▶ PROMPT: Rewrite all of the lines below, requests included, and shift every coordinate in the answers by -35 while leaving the numbers in the requests unchanged. Leave the pictures out of your answer.

▶ EXERCISE DATA:
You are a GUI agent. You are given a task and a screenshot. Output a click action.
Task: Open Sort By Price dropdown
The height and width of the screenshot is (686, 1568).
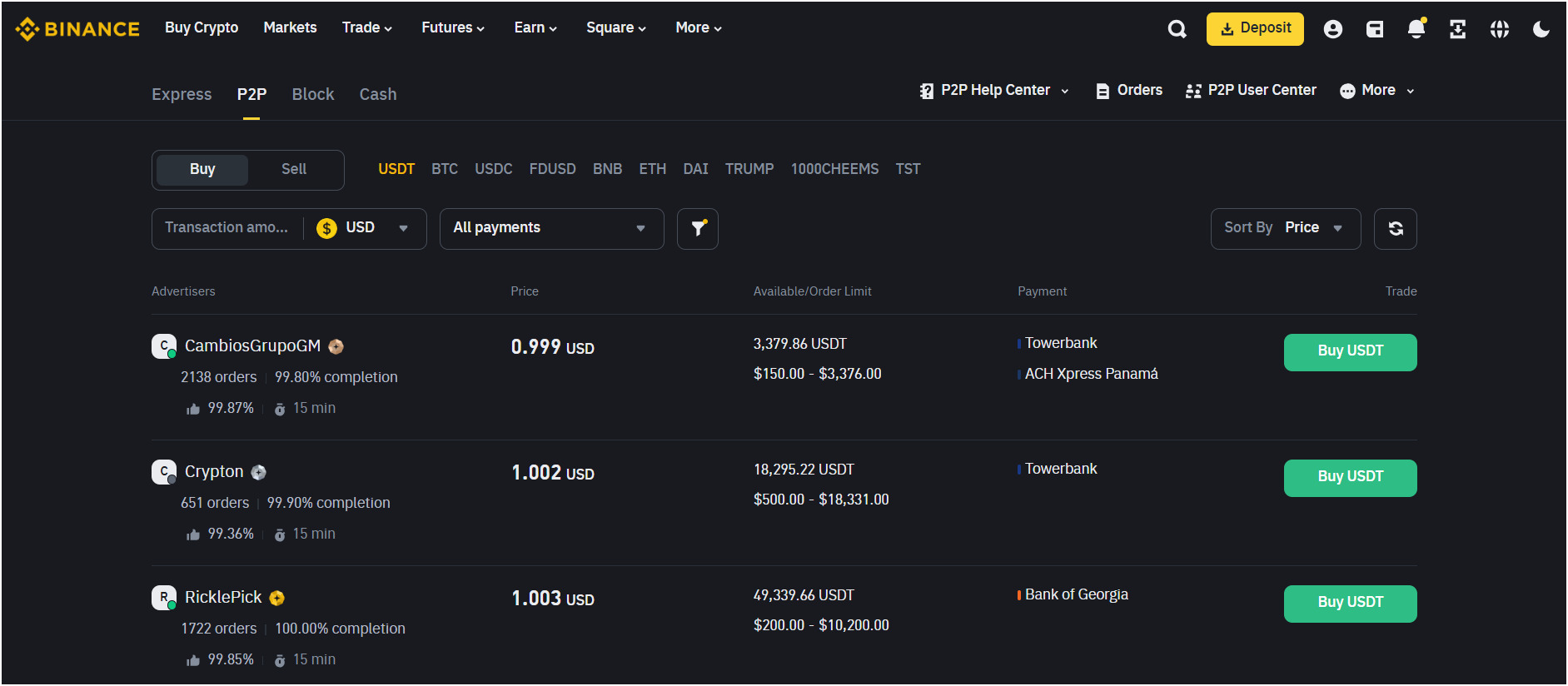point(1285,228)
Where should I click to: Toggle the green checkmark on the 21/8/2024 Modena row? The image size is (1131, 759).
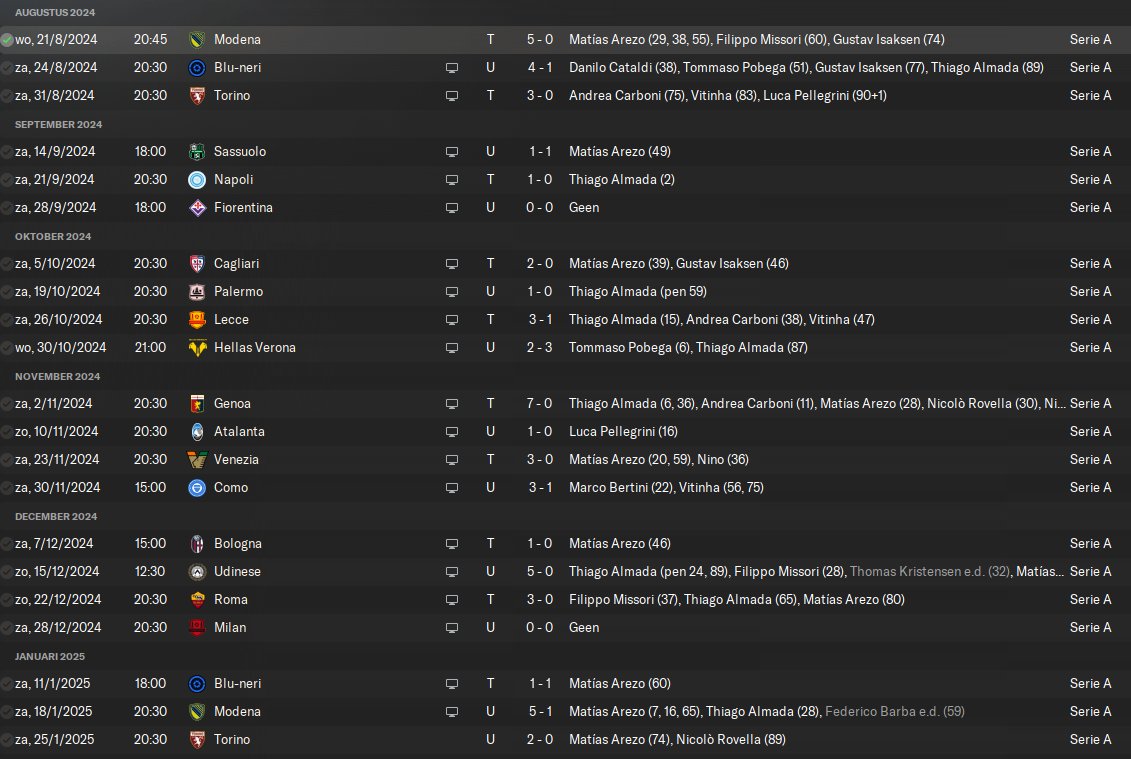(7, 40)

▶ RESULT OF THIS EXERCISE:
You are a GUI agent. You are given a task and a screenshot. Output a click action.
Task: Open Sort By Price dropdown
The height and width of the screenshot is (686, 1568).
point(1250,193)
Where should I click to: Toggle the green checkmark on the 21/8/2024 Modena row? The image size is (1131, 759).
(-28, 5)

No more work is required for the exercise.